47 Die slaaf nu, die de wil van zijn heer kende en geen toebereidselen getroffen heeft, of niet gedaan heeft naar de wil van zijn heer, zal vele slagen ontvangen.
48 Wie echter die wil niet heeft gekend en dingen heeft gedaan, die slagen verdienen, zal er weinige ontvangen. Van een ieder, wie veel gegeven is, zal veel geëist worden, en aan wie veel is toevertrouwd, van hem zal des te meer worden gevraagd.

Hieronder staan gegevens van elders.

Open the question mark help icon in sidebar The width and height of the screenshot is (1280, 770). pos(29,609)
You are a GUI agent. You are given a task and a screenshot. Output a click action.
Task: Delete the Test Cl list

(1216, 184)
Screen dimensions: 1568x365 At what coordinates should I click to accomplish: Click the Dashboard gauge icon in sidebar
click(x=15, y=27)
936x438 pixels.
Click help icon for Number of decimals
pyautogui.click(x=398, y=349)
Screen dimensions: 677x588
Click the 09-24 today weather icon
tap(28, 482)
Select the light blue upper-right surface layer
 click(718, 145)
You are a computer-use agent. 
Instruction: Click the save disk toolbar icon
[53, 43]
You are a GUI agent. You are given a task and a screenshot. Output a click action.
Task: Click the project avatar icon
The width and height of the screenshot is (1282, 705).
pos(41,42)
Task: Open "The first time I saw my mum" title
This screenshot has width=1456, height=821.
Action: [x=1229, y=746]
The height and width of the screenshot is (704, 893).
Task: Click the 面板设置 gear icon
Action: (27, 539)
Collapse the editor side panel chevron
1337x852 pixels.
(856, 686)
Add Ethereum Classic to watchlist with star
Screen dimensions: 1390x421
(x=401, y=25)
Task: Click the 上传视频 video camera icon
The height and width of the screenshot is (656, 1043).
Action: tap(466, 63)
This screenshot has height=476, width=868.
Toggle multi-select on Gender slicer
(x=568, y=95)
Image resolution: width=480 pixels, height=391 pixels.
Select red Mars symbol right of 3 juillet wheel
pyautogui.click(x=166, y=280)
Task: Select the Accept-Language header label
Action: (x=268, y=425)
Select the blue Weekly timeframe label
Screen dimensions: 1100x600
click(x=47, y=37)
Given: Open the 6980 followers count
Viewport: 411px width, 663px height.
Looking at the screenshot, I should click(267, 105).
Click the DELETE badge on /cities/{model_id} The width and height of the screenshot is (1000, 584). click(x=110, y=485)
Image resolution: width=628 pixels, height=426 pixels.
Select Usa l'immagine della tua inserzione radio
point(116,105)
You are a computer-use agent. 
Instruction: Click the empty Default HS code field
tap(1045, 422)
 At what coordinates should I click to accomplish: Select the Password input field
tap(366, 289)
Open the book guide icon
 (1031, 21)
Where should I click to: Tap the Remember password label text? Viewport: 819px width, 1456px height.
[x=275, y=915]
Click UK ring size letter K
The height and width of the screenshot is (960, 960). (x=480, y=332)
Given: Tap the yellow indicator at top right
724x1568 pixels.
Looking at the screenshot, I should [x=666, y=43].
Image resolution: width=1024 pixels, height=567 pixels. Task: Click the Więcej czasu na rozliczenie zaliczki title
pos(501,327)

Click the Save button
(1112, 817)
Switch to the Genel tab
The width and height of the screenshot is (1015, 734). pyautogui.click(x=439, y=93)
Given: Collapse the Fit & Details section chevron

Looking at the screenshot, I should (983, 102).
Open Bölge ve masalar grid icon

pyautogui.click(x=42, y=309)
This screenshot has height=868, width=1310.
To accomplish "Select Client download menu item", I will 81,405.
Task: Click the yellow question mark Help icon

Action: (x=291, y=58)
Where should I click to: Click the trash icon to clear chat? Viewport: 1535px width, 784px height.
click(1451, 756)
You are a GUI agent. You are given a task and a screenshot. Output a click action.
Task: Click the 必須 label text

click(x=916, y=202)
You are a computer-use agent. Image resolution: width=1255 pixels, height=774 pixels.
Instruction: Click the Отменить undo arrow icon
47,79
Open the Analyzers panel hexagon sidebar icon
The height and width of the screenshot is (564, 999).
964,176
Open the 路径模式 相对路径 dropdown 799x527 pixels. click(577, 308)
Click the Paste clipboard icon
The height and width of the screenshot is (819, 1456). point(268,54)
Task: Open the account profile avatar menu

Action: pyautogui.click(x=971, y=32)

49 Vuur ben Ik komen werpen op de aarde en wat is mijn wil, als het reeds ontstoken is?
50 Ik moet gedoopt worden met een doop, en hoe beklemt het Mij, totdat het volbracht is.
51 Meent gij, dat Ik gekomen ben om vrede op aarde te brengen? Neen, zeg Ik u, veeleer verdeeldheid.
52 Want van nu aan zullen vijf in één huis verdeeld zijn, drie tegen twee en twee tegen drie. Zij zullen verdeeld zijn,
53 vader tegen zoon en zoon tegen vader, moeder tegen dochter en dochter tegen moeder, schoonmoeder tegen haar schoondochter en schoondochter tegen schoonmoeder.